Slatt is one of the many protesters who have opposed the massive federal deportation operation in the city in recent months—and who now, four days after the fatal shooting of Alex Pretti, sees signs that the Trump administration is reversing course.
Another is Kevyn Burger. “They will never say we won,” Burger said of ICE. “But we know it.”
In her dispatch today, Olivia reports on how things have changed in Minneapolis since the killing of Alex Pretti—and what the city’s residents think will come next.
—The Editors
Secretary of Homeland Security Kristi Noem speaks during a news conference at the National Response Coordination Center on January 24 in Washington, D.C. (Al Drago via Getty Images)Senator John Fetterman asked President Trump to fire DHS Secretary Kristi Noem yesterday amid the controversy over her handling of the killing of Alex Pretti in Minneapolis over the weekend. “Americans have died,” Fetterman wrote to Trump on X yesterday. “She is betraying DHS’s core mission and trashing your border security legacy.”
TikTok settled a lawsuit in California court Tuesday. The suit accused the company of intentionally addicting teens to the social media platform. The Chinese-owned app is the first major tech company to settle such a case, as similar lawsuits continue against Meta, Alphabet, and Snapchat, alleging their platforms cause psychological harm.
The chief judge of Minnesota’s federal court ordered acting ICE director Todd Lyons to appear in court to explain his failure to comply with previous court orders related to Trump’s immigration crackdown. “The Court’s patience is at an end,” Judge Patrick Schiltz wrote.
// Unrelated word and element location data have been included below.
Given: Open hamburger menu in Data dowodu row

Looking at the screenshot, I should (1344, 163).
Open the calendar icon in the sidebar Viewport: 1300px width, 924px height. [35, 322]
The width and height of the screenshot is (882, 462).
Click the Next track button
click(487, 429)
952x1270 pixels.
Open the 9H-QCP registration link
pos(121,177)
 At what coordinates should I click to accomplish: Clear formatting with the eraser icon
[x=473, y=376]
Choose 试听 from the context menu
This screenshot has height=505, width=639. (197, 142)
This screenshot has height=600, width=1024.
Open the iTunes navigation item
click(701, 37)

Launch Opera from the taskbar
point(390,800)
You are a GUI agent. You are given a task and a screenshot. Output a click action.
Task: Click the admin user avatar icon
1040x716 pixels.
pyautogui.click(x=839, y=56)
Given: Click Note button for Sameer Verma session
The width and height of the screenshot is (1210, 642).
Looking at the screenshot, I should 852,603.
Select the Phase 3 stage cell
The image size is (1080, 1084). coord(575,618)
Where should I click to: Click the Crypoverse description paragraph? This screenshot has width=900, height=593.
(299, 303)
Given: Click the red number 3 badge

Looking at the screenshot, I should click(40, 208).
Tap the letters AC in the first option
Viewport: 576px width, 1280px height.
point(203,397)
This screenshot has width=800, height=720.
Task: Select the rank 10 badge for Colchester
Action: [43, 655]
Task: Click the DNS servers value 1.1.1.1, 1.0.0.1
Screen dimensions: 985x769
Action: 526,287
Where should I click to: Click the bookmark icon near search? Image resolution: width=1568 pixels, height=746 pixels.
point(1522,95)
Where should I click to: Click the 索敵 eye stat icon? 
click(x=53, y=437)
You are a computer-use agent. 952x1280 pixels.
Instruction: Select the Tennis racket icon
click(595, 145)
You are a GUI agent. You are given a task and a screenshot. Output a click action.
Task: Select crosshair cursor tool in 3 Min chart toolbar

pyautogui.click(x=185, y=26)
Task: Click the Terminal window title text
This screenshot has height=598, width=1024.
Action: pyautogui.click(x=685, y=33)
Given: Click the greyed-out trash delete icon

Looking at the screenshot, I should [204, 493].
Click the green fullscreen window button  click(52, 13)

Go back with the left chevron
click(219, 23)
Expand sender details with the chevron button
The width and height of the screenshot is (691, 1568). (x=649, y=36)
UPS will cut 30,000 jobs and shut down 24 facilities in 2026 as part of a shift away from low-margin Amazon shipments, the organization said yesterday. After cutting 48,000 jobs last year, the world’s largest package delivery company targeted about $3 billion in savings.
The death toll from Winter Storm Fern, which hit the eastern and southern U.S. last weekend, rose to at least 34 amid continued power outages and below-freezing temperatures. Half a million Americans are without electricity as forecasters monitor the possibility of another significant winter storm hitting the East Coast this weekend.
The U.S. sent a delegation from ICE to provide security at the Winter Olympics in Italy, prompting confusion and outrage among locals who disapprove of the agency’s activity in Minneapolis. “They don’t do immigration enforcement operations in a foreign country, obviously,” the Department of Homeland Security said in a statement Tuesday.
Neil Young is offering free streaming of his entire discography to residents of Greenland amid tensions between the U.S. and NATO over control of the Danish-owned land mass. “I hope my music and music films will ease some of the unwarranted stress and threats you are experiencing from our unpopular and hopefully temporary government,” Young wrote on his blog yesterday.
U.S. population growth slowed to one of its lowest rates in history, according to numbers released by the Census Bureau on Tuesday. Over the past year, America’s population increased by only 1.8 million as immigration plummeted by more than 50 percent from 2024 amid President Trump’s increased focus on border security.
Russia is offering cash bonuses to citizens who agree to fight in Ukraine, along with commuted sentences for prisoners, and a fast track to citizenship for foreigners. So far, some foreign nationals from South Asia have reported being swindled into enlisting by Russian military recruiters who promised them non-combat jobs.